NINGUÉM ACREDITA EM REDUÇÃO SALARIAL, MAS MESMO ASSIM HÁ GREVE DE SERVIDORES

A tentativa do Ministério Público do DF de reduzir os salários de mais de cem mil servidores é desproporcional, fora da realidade, e está servindo apenas para causar transtornos em Brasília.

Hoje, os servidores públicos do Distrito Federal decretaram estado de greve.

A decisão saiu durante assembleia intitulada Movimento Sindical em Defesa do Serviço Público do Distrito Federal, que reuniu mais de mil pessoas, com a presença de representantes de 18 sindicatos em frente ao Palácio do Buriti.

Os serviços seguem normalizados nas repartições, mas podem ser paralisados caso os reajustes concedidos em 2013 a mais de 100 mil servidores sejam considerados inconstitucionais pelo Tribunal de Justiça do DF, situação que parece improvável.

Os trabalhadores são contra o pedido do MPDFT de Ação Direta de Inconstitucionalidade (Adin), apresentado em 27 de fevereiro, no Tribunal de Justiça, em relação às 32 leis aprovadas pela gestão anterior, que concedem reajustes salariais de 3,5 % a 22,2 % — escalonados em três anos — a 31 carreiras.
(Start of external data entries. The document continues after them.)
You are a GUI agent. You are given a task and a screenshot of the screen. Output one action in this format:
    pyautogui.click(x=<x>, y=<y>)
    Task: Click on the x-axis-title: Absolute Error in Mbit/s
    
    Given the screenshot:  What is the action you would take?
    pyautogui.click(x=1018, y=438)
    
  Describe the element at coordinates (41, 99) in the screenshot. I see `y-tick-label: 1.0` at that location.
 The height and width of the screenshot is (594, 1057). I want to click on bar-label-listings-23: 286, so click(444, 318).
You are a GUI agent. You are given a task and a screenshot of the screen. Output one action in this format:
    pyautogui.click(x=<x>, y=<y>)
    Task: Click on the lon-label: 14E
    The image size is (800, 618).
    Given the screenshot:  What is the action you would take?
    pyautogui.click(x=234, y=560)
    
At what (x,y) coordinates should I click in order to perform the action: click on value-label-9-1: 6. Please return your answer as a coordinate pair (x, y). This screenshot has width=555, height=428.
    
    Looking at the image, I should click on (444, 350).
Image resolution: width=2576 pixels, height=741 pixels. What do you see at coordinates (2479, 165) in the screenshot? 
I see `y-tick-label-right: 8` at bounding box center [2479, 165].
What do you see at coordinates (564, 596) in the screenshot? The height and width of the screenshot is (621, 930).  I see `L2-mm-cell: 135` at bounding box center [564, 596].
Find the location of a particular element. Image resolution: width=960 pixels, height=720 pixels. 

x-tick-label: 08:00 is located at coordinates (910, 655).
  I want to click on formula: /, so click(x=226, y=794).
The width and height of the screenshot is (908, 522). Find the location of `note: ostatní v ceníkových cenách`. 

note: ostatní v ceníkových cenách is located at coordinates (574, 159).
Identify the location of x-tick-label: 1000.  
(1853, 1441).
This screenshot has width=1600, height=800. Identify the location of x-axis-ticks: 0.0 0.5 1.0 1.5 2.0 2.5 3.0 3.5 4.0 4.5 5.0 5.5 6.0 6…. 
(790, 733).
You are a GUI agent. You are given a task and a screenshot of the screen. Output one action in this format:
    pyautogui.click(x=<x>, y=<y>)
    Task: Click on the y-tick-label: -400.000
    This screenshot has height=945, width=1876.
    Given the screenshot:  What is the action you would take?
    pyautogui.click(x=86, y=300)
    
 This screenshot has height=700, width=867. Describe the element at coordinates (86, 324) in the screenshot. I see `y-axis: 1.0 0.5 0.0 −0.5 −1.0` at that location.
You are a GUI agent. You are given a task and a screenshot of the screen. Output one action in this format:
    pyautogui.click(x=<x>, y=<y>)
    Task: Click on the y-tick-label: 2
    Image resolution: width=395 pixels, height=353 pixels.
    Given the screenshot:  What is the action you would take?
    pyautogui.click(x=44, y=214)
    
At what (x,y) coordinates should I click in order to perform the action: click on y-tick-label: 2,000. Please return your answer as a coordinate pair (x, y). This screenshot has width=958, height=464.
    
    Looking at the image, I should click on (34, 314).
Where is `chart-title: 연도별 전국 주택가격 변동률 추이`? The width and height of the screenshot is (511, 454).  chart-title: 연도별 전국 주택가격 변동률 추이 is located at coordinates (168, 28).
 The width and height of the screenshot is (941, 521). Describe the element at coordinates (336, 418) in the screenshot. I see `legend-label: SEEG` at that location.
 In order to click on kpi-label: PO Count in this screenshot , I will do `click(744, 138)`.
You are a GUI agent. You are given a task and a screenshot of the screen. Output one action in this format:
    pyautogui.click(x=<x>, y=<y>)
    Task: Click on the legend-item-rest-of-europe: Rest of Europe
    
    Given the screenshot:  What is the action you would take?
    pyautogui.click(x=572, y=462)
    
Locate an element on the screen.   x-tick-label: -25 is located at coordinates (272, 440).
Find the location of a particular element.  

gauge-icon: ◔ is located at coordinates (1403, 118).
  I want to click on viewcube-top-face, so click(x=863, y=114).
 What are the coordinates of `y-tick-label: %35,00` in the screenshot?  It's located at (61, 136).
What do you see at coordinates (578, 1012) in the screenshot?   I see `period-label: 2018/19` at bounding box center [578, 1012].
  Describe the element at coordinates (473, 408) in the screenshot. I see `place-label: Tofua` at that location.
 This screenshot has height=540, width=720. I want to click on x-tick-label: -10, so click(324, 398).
O processo está na comissão especial do TJ sob relatoria do desembargador Humberto Adjuto Ulhoa. A Justiça vai solicitar informações à Procuradoria-Geral, ao Governo do Distrito Federal e ao próprio Ministério Público — responsável por questionar a inconstitucionalidade das 32 leis.

Por parte dos servidores, a principal contestação é o fato de o MPDFT ter questionado os reajustes apenas agora. Na Câmara Legislativa, eles têm obtido forte solidariedade dos deputados, mas o Governo do DF mantém-se à parte da discussão, parecendo que torce para haver a suspensão dos aumentos pela Justiça.

“A decisão é de 2013. Não entendemos o porquê de essa possibilidade de inconstitucionalidade ter aparecido tão tarde, uma vez que os aumentos estavam previstos na Lei Orçamentária Anual (LOA) daquele ano”, disse o presidente do Sindicato dos Servidores, Ibrahim Yusef. Estavam presentes também na manifestação os deputados Erika Kokay (federal) e Wasny de Roure (distrital).

A área que sofreu os impactos mais perceptíveis na paralisação de hoje dos servidores foi a saúde. Em muitas regionais houve número reduzido de servidores, segundo a secretaria.